Edgar Kail

Personal information
- Full name: Edgar Isaac Lewis Kail
- Date of birth: 26 November 1900
- Place of birth: London, England
- Date of death: 17 January 1976 (aged 75)
- Place of death: Skelmorlie, Scotland
- Position: Inside right

Senior career*
- Years: Team / Apps / (Gls)
- 1915–1933: Dulwich Hamlet /  / (427)

International career
- 1920-1933: England Amateurs / 30 / (12)
- 1929: England / 3 / (2)

= Edgar Kail =

English footballer

Edgar Isaac Lewis Kail (26 November 1900 – 17 January 1976) was an English footballer who played for Dulwich Hamlet and the England national team, as an inside forward. He was the last non-league player to play for the full England team.

==Early life==
Edgar Kail was born in Camberwell, London on 26 November 1900 to James Walker Issac Kail, a post office sorter and Rosa Mary Kail (née Yells). At the time of his birth, the family lived at 11 Thompson Road and Edgar was the youngest of three sons. By 1911, the Kails had moved round the corner 80a Landcroft Road, Dulwich during which time Rosa had given birth to three more sons and a daughter.

==Club career==

===Dulwich Hamlet===
After representing various South London schools, Kail signed for Dulwich Hamlet in 1915 aged 15 years. Kail was a committed amateur at Dulwich Hamlet, turning down moves to professional clubs to stay at the club. With Dulwich he won the FA Amateur Cup in 1920 and 1932. He played for the "Amateurs" in the 1929 FA Charity Shield.

===Links with other clubs===
Kail played a charity match for Queen's Park against Rangers in May 1932. He also signed amateur forms for Chelsea in March 1930 but did not make any league appearances.

==International career==
Kail had a short international career, only six days long, gaining three caps on England's brief continental tour of 1929 against Spain, Belgium and France. He scored two goals on his debut against France.

During the match against Spain, he became the last non-league player to play for the full England team, although not the last amateur – Bernard Joy of Casuals and Arsenal played for England in 1936.

==Personal life==
Kail married Irene Margaret Ramsey, daughter of Dulwich Hamlet groundsman, Dalhousie Ramsey in Camberwell in February 1926.
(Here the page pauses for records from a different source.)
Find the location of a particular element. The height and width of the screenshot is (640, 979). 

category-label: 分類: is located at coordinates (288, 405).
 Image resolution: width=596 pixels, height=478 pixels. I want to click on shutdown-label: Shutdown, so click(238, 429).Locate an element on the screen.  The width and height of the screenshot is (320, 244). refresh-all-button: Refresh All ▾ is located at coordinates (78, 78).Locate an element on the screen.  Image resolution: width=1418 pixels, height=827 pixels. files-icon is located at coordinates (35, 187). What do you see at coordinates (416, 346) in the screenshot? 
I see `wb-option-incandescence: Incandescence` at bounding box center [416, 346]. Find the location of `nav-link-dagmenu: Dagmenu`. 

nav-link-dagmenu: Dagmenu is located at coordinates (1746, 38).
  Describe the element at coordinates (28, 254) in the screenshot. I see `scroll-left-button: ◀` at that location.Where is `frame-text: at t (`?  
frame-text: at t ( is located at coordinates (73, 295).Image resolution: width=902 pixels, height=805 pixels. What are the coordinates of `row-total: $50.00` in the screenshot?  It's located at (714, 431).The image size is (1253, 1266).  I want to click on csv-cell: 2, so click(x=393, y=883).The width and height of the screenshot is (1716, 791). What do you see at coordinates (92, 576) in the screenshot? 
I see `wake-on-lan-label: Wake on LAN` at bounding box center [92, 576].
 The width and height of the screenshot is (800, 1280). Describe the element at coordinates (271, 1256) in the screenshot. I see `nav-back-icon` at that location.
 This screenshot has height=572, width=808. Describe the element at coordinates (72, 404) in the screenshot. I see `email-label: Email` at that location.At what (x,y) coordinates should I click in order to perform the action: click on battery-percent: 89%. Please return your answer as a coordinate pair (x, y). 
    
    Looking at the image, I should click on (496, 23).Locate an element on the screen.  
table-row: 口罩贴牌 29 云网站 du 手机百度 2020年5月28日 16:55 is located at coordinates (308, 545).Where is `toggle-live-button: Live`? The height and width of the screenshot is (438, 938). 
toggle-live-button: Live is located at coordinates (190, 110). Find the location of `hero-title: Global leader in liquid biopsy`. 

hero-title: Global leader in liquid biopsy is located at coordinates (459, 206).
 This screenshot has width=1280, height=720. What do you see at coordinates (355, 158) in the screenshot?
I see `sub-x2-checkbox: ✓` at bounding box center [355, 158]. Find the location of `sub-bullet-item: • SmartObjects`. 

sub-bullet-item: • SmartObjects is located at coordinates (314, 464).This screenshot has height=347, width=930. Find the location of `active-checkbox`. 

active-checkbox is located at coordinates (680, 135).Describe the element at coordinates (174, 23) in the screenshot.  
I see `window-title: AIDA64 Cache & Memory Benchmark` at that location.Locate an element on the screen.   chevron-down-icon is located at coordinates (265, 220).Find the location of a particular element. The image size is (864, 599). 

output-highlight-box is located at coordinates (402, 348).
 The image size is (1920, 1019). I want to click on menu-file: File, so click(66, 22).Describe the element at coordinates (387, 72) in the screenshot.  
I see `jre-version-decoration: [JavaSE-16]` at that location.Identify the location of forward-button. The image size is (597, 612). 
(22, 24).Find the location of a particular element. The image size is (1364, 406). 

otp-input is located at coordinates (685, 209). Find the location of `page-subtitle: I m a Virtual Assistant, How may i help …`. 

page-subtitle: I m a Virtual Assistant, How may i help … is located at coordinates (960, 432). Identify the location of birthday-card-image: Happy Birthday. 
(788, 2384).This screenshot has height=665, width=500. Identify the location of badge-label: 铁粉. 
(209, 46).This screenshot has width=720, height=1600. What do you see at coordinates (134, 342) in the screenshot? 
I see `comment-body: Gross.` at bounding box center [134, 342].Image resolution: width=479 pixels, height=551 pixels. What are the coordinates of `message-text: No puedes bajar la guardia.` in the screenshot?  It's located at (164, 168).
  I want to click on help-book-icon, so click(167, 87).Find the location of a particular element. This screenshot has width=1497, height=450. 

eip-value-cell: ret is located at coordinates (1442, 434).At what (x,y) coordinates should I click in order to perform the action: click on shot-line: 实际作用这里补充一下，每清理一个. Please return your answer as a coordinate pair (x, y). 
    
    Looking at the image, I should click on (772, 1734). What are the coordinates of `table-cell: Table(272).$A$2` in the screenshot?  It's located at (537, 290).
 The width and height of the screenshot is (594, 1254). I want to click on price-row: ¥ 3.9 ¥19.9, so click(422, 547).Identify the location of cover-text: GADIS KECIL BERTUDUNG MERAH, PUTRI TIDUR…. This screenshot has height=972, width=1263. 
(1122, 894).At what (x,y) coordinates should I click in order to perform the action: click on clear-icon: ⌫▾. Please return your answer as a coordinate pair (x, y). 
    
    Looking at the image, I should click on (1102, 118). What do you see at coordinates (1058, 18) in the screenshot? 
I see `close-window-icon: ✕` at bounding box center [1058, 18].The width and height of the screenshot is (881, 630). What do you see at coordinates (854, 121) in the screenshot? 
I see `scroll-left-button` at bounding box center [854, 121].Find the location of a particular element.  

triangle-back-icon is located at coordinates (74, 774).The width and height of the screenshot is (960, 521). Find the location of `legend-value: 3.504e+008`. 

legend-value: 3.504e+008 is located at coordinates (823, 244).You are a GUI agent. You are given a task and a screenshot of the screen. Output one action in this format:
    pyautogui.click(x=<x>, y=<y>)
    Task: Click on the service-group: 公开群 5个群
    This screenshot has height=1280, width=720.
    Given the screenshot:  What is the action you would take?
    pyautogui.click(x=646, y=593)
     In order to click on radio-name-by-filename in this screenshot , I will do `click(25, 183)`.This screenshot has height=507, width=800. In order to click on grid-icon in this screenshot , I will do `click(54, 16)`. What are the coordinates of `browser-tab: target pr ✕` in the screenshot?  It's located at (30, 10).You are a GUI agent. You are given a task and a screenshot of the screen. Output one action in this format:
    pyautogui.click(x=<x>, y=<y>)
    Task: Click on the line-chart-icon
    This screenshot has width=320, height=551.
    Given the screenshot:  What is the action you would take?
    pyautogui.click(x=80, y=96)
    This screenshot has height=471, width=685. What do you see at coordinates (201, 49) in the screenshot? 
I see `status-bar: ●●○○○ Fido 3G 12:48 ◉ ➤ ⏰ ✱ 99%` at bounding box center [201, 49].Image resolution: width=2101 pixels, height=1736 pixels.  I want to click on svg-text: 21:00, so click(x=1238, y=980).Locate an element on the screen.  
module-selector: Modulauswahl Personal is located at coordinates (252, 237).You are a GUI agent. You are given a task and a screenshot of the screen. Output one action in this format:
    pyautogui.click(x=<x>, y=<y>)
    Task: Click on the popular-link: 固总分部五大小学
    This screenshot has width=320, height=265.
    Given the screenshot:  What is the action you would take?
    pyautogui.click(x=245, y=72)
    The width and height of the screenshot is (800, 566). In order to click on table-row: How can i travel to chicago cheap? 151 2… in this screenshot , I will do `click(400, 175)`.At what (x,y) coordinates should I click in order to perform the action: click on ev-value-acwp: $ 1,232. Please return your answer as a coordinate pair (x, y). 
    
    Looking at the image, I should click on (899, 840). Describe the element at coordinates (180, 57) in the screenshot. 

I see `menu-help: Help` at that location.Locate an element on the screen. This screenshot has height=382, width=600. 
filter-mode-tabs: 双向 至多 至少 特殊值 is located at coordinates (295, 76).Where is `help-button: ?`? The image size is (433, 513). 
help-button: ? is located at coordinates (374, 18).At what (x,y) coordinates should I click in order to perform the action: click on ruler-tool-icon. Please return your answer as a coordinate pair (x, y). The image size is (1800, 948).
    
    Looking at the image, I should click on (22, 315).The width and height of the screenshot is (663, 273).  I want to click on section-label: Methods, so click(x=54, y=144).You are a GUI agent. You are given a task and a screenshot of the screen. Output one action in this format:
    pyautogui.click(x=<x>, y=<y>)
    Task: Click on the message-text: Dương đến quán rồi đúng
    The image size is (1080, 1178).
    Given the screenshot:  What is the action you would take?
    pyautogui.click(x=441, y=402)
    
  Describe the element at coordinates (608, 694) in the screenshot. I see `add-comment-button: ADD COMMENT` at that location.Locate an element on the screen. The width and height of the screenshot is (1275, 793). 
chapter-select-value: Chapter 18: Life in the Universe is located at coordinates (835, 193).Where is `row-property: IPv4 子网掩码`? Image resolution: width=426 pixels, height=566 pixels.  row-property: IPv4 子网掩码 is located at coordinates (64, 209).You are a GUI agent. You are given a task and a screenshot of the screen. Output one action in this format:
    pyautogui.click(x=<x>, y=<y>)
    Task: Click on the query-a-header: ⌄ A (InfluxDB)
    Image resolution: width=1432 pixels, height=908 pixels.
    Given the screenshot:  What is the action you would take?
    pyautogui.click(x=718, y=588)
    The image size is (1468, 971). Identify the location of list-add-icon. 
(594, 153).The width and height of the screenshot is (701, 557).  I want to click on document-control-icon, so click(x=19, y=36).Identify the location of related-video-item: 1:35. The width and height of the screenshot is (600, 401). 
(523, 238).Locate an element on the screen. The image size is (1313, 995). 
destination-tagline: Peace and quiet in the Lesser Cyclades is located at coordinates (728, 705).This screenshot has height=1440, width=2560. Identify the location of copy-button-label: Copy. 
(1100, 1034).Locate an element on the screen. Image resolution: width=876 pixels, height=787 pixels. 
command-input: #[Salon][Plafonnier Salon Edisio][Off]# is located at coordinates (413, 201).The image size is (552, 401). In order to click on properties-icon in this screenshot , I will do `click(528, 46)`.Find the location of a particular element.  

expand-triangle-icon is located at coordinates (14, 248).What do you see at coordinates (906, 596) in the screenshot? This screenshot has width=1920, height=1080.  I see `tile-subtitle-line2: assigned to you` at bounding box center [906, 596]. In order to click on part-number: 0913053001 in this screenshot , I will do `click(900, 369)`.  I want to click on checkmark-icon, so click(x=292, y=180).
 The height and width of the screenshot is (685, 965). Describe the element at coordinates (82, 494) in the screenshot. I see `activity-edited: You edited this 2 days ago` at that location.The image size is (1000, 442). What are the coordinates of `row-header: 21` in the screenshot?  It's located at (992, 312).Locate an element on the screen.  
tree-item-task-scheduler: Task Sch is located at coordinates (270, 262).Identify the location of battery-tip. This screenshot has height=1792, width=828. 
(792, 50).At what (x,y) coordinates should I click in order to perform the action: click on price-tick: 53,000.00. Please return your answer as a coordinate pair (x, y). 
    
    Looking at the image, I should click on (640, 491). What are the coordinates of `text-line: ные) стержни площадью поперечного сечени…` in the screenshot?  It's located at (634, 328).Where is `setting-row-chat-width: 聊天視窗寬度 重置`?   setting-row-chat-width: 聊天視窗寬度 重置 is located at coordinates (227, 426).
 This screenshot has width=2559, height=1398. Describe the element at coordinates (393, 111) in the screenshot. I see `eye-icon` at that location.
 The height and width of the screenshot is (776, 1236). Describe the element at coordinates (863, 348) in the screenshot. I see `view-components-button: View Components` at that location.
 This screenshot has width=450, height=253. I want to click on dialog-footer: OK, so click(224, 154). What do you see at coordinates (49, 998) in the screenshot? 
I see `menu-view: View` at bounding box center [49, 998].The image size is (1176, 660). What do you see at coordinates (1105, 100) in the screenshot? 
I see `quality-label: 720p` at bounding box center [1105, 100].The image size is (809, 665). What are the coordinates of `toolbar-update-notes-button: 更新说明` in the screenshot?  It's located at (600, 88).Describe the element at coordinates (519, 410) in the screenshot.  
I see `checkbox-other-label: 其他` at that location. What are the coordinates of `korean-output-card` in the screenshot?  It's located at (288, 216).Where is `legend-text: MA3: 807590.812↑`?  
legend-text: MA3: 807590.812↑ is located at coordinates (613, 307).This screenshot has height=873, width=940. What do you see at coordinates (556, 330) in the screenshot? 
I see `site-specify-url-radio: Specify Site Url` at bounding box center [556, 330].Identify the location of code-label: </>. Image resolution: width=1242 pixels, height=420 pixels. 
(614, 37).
He died in Skelmorlie, Ayrshire in 1976 from a stroke.

==Legacy==
In the 1990s the approach to Dulwich's ground, Champion Hill, was renamed Edgar Kail Way in his honour.

In 2003, a blue plaque dedicated to Kail was unveiled by Southwark Council at the site of Champion Hill.

Edgar Kail remains a cult figure amongst Dulwich Hamlet FC fans, with his name still sung at games each week.